Lay out the lines below as a JSON list of strings, one string per line, leaving out blank lines.

===== Record extracts

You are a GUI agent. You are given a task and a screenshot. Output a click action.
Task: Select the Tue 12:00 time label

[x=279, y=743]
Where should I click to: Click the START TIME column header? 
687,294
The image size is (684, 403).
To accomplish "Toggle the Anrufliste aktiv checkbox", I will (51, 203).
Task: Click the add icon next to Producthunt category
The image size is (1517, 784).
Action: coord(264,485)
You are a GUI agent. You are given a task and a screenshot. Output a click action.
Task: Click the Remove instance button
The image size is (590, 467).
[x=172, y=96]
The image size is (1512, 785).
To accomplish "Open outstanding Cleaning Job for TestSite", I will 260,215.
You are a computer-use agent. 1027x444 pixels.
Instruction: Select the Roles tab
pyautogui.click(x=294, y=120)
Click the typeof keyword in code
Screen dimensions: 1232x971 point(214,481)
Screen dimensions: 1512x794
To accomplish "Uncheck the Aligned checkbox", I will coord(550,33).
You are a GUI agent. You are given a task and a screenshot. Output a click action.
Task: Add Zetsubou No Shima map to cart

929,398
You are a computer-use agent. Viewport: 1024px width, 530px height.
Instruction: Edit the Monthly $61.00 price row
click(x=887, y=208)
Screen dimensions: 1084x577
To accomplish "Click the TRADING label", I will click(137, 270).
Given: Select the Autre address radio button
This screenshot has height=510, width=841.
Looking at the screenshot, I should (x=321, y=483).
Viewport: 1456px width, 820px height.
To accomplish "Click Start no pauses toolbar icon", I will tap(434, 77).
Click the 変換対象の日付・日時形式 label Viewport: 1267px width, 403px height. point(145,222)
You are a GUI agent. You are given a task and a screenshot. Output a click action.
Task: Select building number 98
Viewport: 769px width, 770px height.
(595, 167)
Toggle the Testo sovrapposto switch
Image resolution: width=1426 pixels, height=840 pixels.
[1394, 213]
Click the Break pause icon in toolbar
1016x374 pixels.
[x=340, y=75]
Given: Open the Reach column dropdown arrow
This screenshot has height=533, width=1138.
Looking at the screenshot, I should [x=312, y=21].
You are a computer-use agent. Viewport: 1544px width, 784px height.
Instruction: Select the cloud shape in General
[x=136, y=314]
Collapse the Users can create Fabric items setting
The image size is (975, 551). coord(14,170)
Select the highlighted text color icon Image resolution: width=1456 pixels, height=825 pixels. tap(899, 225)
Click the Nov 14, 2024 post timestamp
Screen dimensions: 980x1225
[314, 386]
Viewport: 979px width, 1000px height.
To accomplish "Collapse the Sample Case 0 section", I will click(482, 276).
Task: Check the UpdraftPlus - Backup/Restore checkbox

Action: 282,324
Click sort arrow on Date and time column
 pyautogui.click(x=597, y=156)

==========

**Worked solution:**
[
  "You are a GUI agent. You are given a task and a screenshot. Output a click action.",
  "Task: Select the Tue 12:00 time label",
  "[x=279, y=743]",
  "Where should I click to: Click the START TIME column header? ",
  "687,294",
  "The image size is (684, 403).",
  "To accomplish \"Toggle the Anrufliste aktiv checkbox\", I will (51, 203).",
  "Task: Click the add icon next to Producthunt category",
  "The image size is (1517, 784).",
  "Action: coord(264,485)",
  "You are a GUI agent. You are given a task and a screenshot. Output a click action.",
  "Task: Click the Remove instance button",
  "The image size is (590, 467).",
  "[x=172, y=96]",
  "The image size is (1512, 785).",
  "To accomplish \"Open outstanding Cleaning Job for TestSite\", I will 260,215.",
  "You are a computer-use agent. 1027x444 pixels.",
  "Instruction: Select the Roles tab",
  "pyautogui.click(x=294, y=120)",
  "Click the typeof keyword in code",
  "Screen dimensions: 1232x971 point(214,481)",
  "Screen dimensions: 1512x794",
  "To accomplish \"Uncheck the Aligned checkbox\", I will coord(550,33).",
  "You are a GUI agent. You are given a task and a screenshot. Output a click action.",
  "Task: Add Zetsubou No Shima map to cart",
  "929,398",
  "You are a computer-use agent. Viewport: 1024px width, 530px height.",
  "Instruction: Edit the Monthly $61.00 price row",
  "click(x=887, y=208)",
  "Screen dimensions: 1084x577",
  "To accomplish \"Click the TRADING label\", I will click(137, 270).",
  "Given: Select the Autre address radio button",
  "This screenshot has height=510, width=841.",
  "Looking at the screenshot, I should (x=321, y=483).",
  "Viewport: 1456px width, 820px height.",
  "To accomplish \"Click Start no pauses toolbar icon\", I will tap(434, 77).",
  "Click the 変換対象の日付・日時形式 label Viewport: 1267px width, 403px height. point(145,222)",
  "You are a GUI agent. You are given a task and a screenshot. Output a click action.",
  "Task: Select building number 98",
  "Viewport: 769px width, 770px height.",
  "(595, 167)",
  "Toggle the Testo sovrapposto switch",
  "Image resolution: width=1426 pixels, height=840 pixels.",
  "[1394, 213]",
  "Click the Break pause icon in toolbar",
  "1016x374 pixels.",
  "[x=340, y=75]",
  "Given: Open the Reach column dropdown arrow",
  "This screenshot has height=533, width=1138.",
  "Looking at the screenshot, I should [x=312, y=21].",
  "You are a computer-use agent. Viewport: 1544px width, 784px height.",
  "Instruction: Select the cloud shape in General",
  "[x=136, y=314]",
  "Collapse the Users can create Fabric items setting",
  "The image size is (975, 551). coord(14,170)",
  "Select the highlighted text color icon Image resolution: width=1456 pixels, height=825 pixels. tap(899, 225)",
  "Click the Nov 14, 2024 post timestamp",
  "Screen dimensions: 980x1225",
  "[314, 386]",
  "Viewport: 979px width, 1000px height.",
  "To accomplish \"Collapse the Sample Case 0 section\", I will click(482, 276).",
  "Task: Check the UpdraftPlus - Backup/Restore checkbox",
  "Action: 282,324",
  "Click sort arrow on Date and time column",
  " pyautogui.click(x=597, y=156)"
]